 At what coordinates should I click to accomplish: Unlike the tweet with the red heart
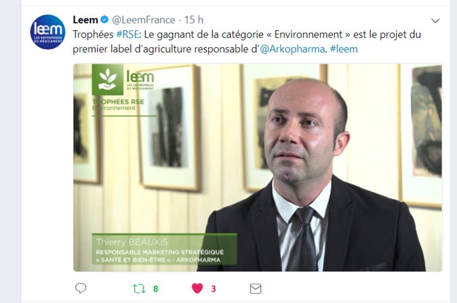coord(197,289)
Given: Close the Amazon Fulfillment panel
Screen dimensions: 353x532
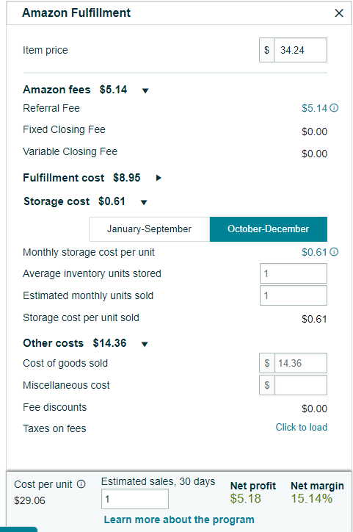Looking at the screenshot, I should pyautogui.click(x=339, y=13).
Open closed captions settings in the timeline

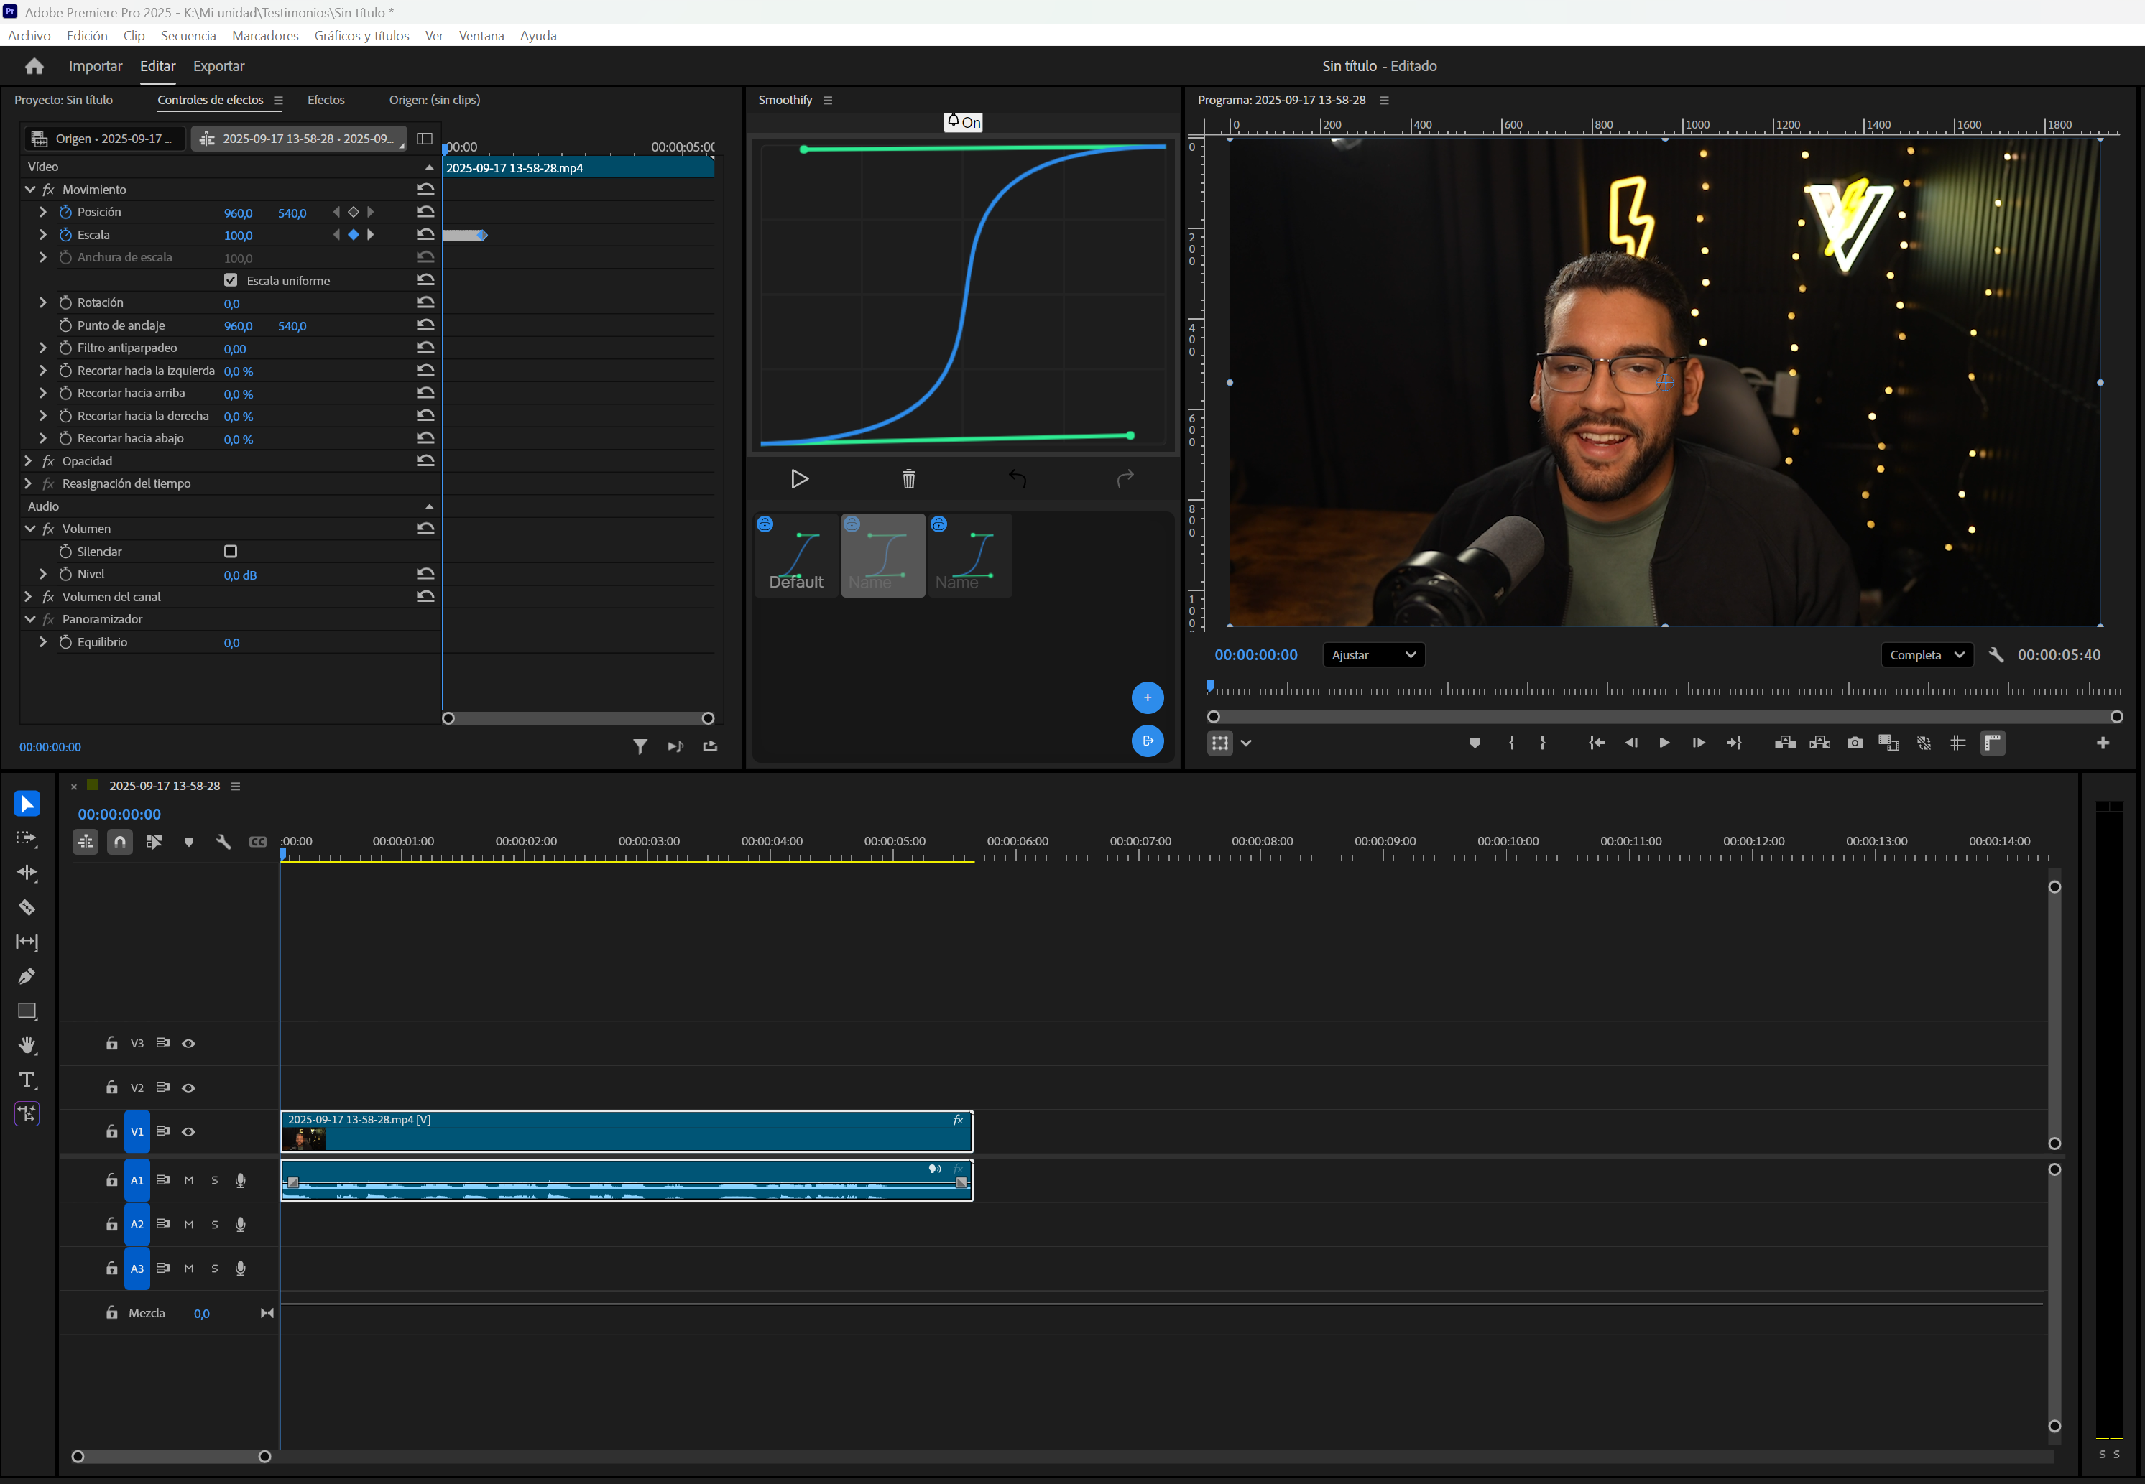click(x=259, y=841)
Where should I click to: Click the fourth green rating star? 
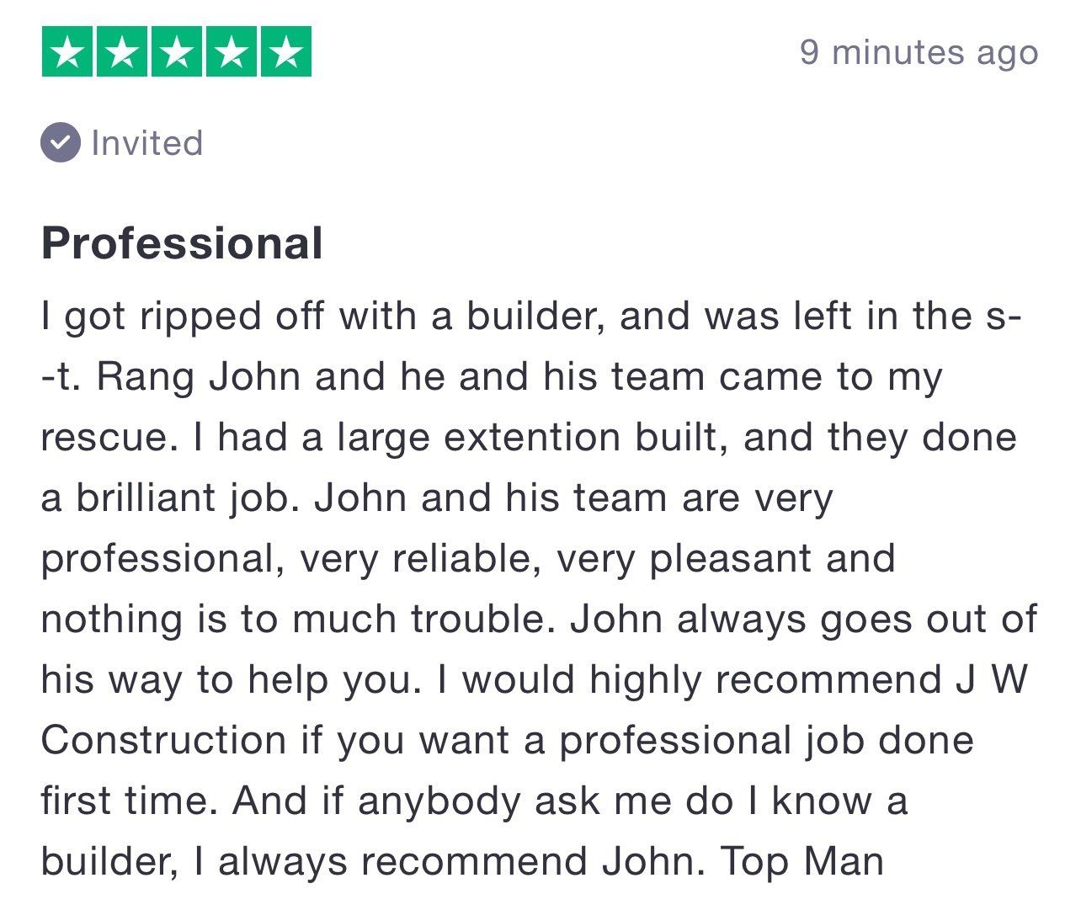click(x=232, y=52)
::::::::::
**Written problem**
Recast all the lines above as a Markdown table with two columns, Row and Line, numbering each row and skipping blank lines. Leave the pictures out of the table.

**Full response**
| Row | Line |
|---|---|
| 1 |  At what coordinates should I click to accomplish: Unlike the tweet with the red heart |
| 2 | coord(197,289) |
| 3 | Given: Close the Amazon Fulfillment panel |
| 4 | Screen dimensions: 353x532 |
| 5 | Looking at the screenshot, I should pyautogui.click(x=339, y=13). |
| 6 | Open closed captions settings in the timeline |
| 7 | click(x=259, y=841) |
| 8 | Where should I click to: Click the fourth green rating star?  |
| 9 | click(x=232, y=52) |